Dataset records:
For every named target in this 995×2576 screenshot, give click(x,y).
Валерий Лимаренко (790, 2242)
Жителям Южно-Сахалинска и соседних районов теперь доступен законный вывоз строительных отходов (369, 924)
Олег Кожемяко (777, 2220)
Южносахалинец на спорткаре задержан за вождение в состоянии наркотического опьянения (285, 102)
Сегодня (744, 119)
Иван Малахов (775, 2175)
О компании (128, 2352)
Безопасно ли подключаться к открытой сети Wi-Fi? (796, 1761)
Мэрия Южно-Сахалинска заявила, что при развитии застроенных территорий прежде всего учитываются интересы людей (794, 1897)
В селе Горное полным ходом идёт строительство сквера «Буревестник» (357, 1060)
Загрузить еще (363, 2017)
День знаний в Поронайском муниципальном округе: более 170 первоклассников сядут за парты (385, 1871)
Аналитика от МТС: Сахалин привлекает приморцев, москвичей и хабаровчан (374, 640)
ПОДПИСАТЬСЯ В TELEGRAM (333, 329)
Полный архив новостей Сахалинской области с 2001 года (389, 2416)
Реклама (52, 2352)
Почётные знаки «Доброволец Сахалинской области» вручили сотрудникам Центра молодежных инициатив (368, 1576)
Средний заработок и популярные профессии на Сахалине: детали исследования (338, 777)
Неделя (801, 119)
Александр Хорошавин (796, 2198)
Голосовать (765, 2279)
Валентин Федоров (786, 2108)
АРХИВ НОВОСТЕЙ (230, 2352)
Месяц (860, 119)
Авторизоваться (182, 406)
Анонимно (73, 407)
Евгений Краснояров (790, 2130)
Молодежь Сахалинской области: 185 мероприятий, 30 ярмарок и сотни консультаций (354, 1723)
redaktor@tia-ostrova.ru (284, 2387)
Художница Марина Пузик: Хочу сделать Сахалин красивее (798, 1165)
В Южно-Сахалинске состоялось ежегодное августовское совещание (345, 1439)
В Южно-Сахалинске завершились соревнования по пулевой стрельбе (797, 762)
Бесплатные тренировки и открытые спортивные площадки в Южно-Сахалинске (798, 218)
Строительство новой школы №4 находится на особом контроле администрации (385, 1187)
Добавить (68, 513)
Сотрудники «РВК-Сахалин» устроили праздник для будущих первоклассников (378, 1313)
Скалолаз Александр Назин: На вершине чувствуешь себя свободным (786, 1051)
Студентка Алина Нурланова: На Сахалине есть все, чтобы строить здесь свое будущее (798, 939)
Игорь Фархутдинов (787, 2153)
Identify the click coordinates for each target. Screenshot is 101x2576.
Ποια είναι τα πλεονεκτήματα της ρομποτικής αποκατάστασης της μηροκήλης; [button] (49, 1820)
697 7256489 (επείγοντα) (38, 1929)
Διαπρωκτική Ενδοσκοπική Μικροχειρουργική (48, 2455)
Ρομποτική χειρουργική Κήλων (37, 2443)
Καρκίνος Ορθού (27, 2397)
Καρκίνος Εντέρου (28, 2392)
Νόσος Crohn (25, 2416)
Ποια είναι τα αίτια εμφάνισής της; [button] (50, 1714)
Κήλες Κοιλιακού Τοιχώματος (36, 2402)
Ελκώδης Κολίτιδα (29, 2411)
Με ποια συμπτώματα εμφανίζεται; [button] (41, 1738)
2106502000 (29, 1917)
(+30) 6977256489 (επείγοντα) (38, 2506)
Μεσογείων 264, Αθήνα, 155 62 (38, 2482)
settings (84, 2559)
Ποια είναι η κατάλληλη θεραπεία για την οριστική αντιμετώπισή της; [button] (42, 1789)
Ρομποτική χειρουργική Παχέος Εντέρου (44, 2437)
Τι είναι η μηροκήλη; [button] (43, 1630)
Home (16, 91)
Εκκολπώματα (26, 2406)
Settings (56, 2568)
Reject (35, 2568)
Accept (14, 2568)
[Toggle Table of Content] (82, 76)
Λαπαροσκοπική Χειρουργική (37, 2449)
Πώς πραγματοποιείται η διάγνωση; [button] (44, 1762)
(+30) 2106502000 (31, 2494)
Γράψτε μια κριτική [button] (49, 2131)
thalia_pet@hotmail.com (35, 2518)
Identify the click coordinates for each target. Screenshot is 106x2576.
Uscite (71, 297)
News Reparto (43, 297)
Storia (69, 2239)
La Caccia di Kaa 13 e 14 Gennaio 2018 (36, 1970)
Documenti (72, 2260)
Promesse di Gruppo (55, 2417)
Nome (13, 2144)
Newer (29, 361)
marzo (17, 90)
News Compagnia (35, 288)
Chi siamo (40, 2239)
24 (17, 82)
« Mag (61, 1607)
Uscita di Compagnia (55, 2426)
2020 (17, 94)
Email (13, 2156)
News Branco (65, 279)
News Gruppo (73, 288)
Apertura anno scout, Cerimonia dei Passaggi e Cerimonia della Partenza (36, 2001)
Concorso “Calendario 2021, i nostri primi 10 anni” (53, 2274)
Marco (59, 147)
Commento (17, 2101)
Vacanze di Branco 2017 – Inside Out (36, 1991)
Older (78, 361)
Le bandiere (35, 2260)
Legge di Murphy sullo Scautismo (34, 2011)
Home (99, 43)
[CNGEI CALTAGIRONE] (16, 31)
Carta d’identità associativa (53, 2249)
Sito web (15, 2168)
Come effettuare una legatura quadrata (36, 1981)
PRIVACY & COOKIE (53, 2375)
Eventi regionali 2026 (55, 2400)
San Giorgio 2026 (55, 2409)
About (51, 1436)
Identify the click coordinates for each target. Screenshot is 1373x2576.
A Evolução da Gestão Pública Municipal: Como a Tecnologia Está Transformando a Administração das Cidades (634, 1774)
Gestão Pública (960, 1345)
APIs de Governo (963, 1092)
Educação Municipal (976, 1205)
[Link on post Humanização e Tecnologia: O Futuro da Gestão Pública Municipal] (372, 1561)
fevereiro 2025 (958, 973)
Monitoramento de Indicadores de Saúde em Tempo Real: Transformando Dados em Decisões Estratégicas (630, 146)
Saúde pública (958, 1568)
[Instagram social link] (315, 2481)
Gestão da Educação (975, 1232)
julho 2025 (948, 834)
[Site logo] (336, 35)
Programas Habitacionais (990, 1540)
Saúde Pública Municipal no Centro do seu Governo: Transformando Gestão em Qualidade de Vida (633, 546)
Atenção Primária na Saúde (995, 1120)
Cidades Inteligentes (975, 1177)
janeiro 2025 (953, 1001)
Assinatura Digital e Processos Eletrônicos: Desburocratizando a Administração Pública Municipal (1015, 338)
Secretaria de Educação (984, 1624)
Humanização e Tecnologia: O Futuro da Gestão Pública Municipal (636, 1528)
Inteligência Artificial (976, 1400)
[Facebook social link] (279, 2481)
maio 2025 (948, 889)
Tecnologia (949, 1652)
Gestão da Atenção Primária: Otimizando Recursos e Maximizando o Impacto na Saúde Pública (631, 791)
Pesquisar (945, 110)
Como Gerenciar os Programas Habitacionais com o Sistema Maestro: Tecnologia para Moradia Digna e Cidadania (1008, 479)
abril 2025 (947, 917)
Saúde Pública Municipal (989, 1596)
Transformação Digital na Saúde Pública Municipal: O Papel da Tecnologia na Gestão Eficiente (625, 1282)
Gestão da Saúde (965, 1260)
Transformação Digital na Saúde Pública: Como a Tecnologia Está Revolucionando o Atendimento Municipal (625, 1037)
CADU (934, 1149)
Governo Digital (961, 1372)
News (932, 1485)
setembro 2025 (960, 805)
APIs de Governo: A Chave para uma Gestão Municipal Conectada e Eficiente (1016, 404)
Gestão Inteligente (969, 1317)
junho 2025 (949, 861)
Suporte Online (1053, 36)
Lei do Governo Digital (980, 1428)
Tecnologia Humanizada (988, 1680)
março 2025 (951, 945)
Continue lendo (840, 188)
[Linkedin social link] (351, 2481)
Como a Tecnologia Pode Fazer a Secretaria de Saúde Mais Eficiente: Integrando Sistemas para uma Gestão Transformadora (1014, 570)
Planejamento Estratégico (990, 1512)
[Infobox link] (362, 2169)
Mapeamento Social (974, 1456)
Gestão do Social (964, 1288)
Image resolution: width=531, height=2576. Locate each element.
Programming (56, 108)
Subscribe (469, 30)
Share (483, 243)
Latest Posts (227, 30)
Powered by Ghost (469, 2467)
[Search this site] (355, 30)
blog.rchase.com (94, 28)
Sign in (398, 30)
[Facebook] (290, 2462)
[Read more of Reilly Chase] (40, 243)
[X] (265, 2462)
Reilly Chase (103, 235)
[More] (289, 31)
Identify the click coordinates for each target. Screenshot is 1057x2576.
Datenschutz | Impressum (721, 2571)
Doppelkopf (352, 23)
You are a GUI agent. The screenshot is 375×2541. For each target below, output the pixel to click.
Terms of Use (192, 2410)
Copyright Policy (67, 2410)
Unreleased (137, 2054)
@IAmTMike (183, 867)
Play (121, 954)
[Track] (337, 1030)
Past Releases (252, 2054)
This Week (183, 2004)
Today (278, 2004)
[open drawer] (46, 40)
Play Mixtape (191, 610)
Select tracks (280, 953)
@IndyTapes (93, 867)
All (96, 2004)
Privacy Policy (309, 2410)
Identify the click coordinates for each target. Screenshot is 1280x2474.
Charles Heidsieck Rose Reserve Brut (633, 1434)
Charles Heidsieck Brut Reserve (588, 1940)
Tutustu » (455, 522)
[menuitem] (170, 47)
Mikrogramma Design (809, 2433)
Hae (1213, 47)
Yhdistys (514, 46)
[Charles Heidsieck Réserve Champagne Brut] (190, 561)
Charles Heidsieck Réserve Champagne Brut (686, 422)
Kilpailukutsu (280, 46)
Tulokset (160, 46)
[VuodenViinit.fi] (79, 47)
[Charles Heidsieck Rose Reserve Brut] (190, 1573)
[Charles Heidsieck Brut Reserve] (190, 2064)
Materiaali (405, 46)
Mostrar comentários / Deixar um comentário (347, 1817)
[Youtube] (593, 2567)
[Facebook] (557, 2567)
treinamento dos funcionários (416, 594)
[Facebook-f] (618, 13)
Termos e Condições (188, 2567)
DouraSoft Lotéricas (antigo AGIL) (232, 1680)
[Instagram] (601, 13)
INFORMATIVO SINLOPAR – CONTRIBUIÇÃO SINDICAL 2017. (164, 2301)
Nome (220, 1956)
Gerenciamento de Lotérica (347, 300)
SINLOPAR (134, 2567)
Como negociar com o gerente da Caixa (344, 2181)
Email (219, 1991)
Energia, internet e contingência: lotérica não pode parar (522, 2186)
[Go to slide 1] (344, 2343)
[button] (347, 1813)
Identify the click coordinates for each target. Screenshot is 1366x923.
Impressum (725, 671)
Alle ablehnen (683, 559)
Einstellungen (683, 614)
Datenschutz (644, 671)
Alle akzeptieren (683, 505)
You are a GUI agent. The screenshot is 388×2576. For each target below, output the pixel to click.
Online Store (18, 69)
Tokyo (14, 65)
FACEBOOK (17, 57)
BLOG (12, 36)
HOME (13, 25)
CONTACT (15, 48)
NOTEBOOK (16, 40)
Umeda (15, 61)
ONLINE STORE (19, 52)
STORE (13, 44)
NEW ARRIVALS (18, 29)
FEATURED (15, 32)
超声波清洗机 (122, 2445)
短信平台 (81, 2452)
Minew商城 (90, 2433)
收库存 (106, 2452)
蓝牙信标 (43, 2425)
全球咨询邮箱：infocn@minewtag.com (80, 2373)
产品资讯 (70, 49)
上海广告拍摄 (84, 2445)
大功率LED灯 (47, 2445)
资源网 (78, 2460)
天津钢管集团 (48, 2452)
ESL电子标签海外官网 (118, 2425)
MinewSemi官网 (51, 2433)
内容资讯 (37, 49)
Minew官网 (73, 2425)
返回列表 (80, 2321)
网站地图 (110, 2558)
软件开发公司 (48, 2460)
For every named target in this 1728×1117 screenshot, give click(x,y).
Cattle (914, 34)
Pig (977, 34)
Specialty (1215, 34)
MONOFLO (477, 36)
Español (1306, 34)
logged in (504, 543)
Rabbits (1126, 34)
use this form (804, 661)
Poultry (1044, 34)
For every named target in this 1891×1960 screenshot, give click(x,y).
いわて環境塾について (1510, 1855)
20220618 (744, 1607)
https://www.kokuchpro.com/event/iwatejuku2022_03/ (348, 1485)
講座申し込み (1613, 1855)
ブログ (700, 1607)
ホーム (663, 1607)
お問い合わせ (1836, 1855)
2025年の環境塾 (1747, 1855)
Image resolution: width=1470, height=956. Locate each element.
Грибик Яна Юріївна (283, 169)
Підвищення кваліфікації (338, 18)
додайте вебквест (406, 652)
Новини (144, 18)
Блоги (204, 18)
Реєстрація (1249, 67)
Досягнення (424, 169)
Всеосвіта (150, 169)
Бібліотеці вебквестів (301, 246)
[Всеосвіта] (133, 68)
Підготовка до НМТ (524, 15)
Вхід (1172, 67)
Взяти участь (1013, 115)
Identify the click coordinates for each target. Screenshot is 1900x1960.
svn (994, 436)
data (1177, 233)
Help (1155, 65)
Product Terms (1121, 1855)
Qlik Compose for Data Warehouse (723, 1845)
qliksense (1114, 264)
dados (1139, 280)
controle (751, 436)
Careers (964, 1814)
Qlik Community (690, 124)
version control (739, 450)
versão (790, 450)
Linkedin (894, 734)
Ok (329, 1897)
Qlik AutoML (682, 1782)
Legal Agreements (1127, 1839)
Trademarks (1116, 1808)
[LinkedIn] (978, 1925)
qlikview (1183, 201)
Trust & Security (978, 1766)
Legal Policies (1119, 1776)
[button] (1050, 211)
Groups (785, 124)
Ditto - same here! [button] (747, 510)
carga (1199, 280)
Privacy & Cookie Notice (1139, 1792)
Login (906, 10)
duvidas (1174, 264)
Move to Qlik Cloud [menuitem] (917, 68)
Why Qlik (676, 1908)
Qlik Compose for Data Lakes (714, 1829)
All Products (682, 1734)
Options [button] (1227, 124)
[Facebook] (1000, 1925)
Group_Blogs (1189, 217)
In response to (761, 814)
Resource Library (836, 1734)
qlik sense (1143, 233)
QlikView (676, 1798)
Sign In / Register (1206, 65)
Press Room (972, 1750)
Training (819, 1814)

Task statement: Going back over the entries above, copy word for word every line from the one that has "Досягнення (424, 169)" on through the one that has "qlikview (1183, 201)".

Written response:
Досягнення (424, 169)
Всеосвіта (150, 169)
Бібліотеці вебквестів (301, 246)
[Всеосвіта] (133, 68)
Підготовка до НМТ (524, 15)
Вхід (1172, 67)
Взяти участь (1013, 115)
Identify the click coordinates for each target. Screenshot is 1900x1960.
svn (994, 436)
data (1177, 233)
Help (1155, 65)
Product Terms (1121, 1855)
Qlik Compose for Data Warehouse (723, 1845)
qliksense (1114, 264)
dados (1139, 280)
controle (751, 436)
Careers (964, 1814)
Qlik Community (690, 124)
version control (739, 450)
versão (790, 450)
Linkedin (894, 734)
Ok (329, 1897)
Qlik AutoML (682, 1782)
Legal Agreements (1127, 1839)
Trademarks (1116, 1808)
[LinkedIn] (978, 1925)
qlikview (1183, 201)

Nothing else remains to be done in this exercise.